Same LED which we look at during connectivity problem can be used as well to physically locate AP, since when activated “locate” feature, it will start to blink in the purple color. Of course, all the leg work needs to be done manually, there is no possibility to automate or use AP for that, (Zwinkern) you need to get up and find that blinking box.

After everything is setup up correctly we should see all green in the “AP inventory” and then we are ready to move on.

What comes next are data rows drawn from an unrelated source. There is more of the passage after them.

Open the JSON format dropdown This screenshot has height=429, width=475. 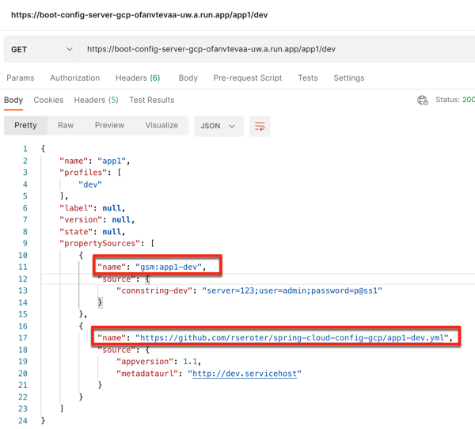click(x=219, y=126)
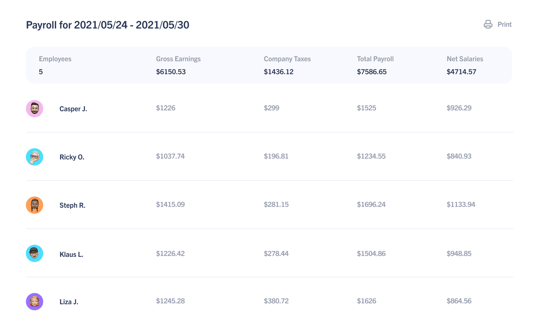Click Klaus L.'s total payroll amount $1504.86
The width and height of the screenshot is (538, 336).
pos(371,254)
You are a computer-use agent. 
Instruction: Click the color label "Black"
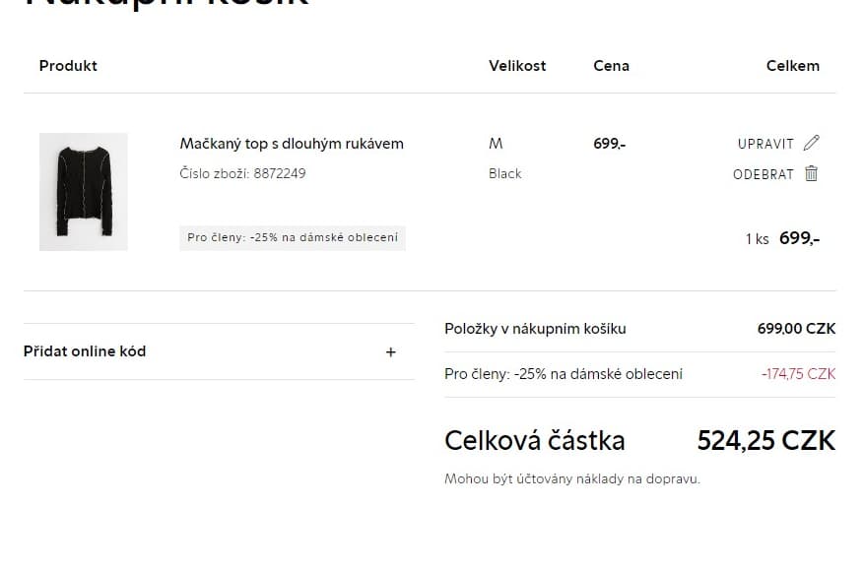tap(505, 173)
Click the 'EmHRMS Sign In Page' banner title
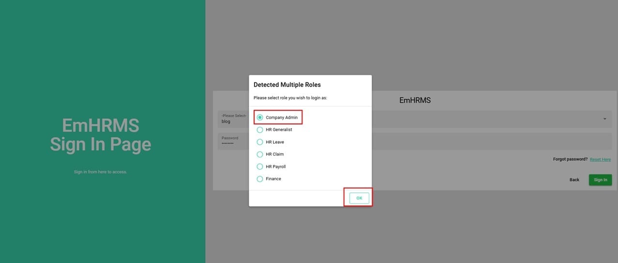The height and width of the screenshot is (263, 618). click(x=101, y=135)
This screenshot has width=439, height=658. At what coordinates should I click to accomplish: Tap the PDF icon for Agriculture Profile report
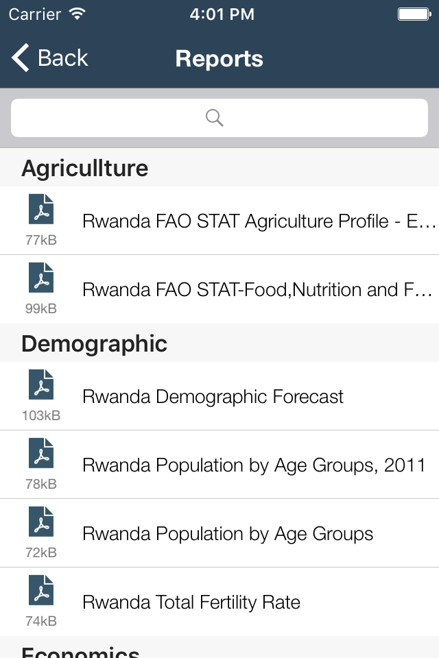tap(41, 210)
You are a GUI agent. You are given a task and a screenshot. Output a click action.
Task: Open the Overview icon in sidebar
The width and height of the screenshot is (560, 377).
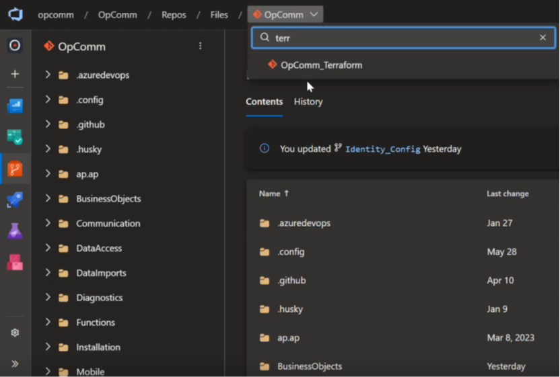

One last thing in this section. If we feel alone in managing our own organization, with Mist we are not creating accounts for others, we “invite” them. (Zwinkern) As far as I see, there are four permissions levels you can assign other admins:

  • Super-user – can do anything, the user creating the organization by default is granted with this permission level
  • Network Admin – has full access to the selected sites, but cannot configure organization-wide properties (excl. creating sites)
  • Observer – has monitor-only access to the selected sites
  • Helpdesk – has limited capability for troubleshooting, but cannot reconfigure any site or organization-wide properties

If there is IDP used for SSO, it is important that the roles supplied by the provider need to be mapped to the internal access roles on the Mist portal.

Setting up WLAN

Wireless networks can be configured from templates and then inherited (by the organization, specific sites or site groups) or manually on a site-by-site basis. They don’t really differ in terms of configuration options, as both provide the same capabilities. It is just easier to use templates when you need to create multiple sites having the same properties for the Wireless configuration since it can be inherited or used by the API scripts. Configuring SSID is rather simple, as it consists of setting radio band, security options and rate-limiting for all users but there are some interesting options I would like to mention. The whole configuration can be assigned only to specific APs via the label system.

Labels

Labels are assigned automatically to all clients which would connect to the configured WLAN network. They can be used later on for security policies.

Disable Static IP devices

Option No Static IP Devices will invalidate clients which initially do not send DHCP request.

Data Rates

There are four options in the data rate section:

  • Compatible (allow all connections)
  • No Legacy (2.4G, no 11b)
  • High Density (disable all lower rates)
  • Custom Rates

Opinions are divided if low data rates are disabled or left unattended for the backward compatibility. Disabling lower legacy data rates can improve the performance of the WLAN. In the 2.4Ghz band, the goal is to get rid of the 802.11b clients, since they will enforce the use of the non-OFDM data rates which implies additional protection mechanisms (RTS/CTS, CTS-to-self, etc.) impacting overall performance. Most 5G capable client drivers have been written to accept any rate or set of data rates that an AP is announcing as Basic. Furthermore, there are still a few 5G capable client drivers out there that will only accept 6, 12, or 24M, but nothing else. The option custom rates give the possibility to disable specific 5GHz rates. The High-density option will block legacy 2.4GHz clients and additionally all clients whose signal strength is weak. These options should be used with caution as, if some legacy devices are expected in the network, they might get blocked from connecting to the BSS.

WLAN Rate Limit

This gives admins possibility to limit upload/download throughput for the whole network on a per-client basis or for the particular predefined application (admins have no possibility to create their own application, as far as I was able to see).

SSID Scheduling

This option works similar to the one we already described in the Arista article, but there’s an important comment which needs to be made. Currently, when setting an SSID schedule the APs radios will restart.

Custom Forwarding

The default behavior of an AP is to send traffic as tagged or untagged (depends on the configure VLAN option) through the primary Ethernet port Eth0, but there’s the possibility to specify an outgoing interface on a per-network basis. Traffic can also be sent via L2TPv3 tunnel.

Isolation & Filtering

This section gives a little bit of control over how “east-west” traffic will be treated. We can completely prohibit host on the same WLAN network to communicate with each other. Broadcast and multicast traffic can be blocked off completely as well, with some exceptions configured, so that admins won’t break network completely in the process. These exceptions are:

  • do not block ARP (can be configured separately and will influence proxy ARP behavior of AP)
  • do not block DHCP
  • do not block ICMPv6 (ND)

When multicast filtering is enabled, an additional option is revealed to allow mDNS packets, for the Bonjour setups.

Security

Mist gives common authentication options for the WLAN network:

  • WPA-2/PSK (single or multiple passphrases)
  • WPA-2/EAP
  • Open
  • MAC authentication (working similar as on the switches, would send device MAC address as user and password to the Radius server)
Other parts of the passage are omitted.